C’est très simple, en apparence : découpé
presque comme les opéras (Rheingold, Walküre,
Siegfried, Götterdämmerung), dans une tension
qui mène des âges mythiques vers le monde
moderne et la chute des dieux. Sous la flèche
du temps s’expriment pourtant d’autres lignes
de force : un symbolisme jungien étalant à un
niveau cosmique des pulsions et mécanismes
psychiques internes, des jeux de langage
freudiens pour transformer les leitmotive wagnériens
en images et gripper la grande machine
narrative.
Quelle transformation, aussi, de la matière
lyrique : à l’opéra, les personnages, incarnés
par des acteurs, chantent à pleine voix leur pensées
secrètes. Une double contrainte qui n’existe
pas dans la gravure – d’une part, sans texte ni
musique, l’expression du drame doit être figurée
par l’expression, le geste, la danse, seul, en duo
ou en groupe, tirant le récit vers une sarabande
des fous ; d’autre part, sans acteurs, nul besoin
de s’en tenir à des personnages humains : dieux,
animaux et monstres peuplent les cases. Erda,
déesse de la Terre, est la terre du royaume des
dieux: sa tête, le Walhalla, leur demeure ; sa poitrine,
le jardin de Freia ; son sexe, l’embouchure
du Rhin, que gardent les trois filles. Quant à
Wotan : un spermatozoïde-méduse-têtard réduit
à sa fonction fécondante, qui vole de page en
page pour peupler le monde, faire avancer le
récit et orienter les actions de sa descendance.

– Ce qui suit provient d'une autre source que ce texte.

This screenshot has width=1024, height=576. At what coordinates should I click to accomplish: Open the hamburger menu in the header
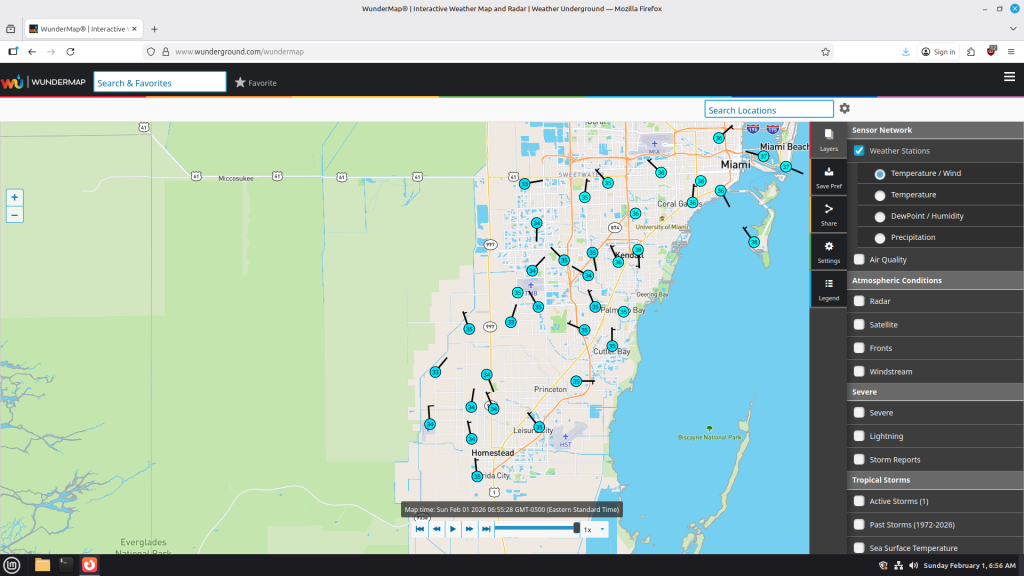(x=1009, y=77)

Enfin, la musique : comme souvent avec Frédéric
Coché, le silence est assourdissant. Mais pas de
chanteurs comme dans L’Homme Armée ou de
musiciens comme dans Hortus Sanitatis ; ici, ce
sont des paquets de notes que s’échangent les
personnages, à la fois monnaie, signes à interpréter
et matière réelle dont est composé le monde
(comme les cellules motiviques font la matière
musicale de l’opéra). Les dieux les portent dans
leur traîne, le feu qui protège Brünnhilde est un
nuage de notes, elles servent de cailloux du Petit
Poucet pour guider Siegfried dans sa quête.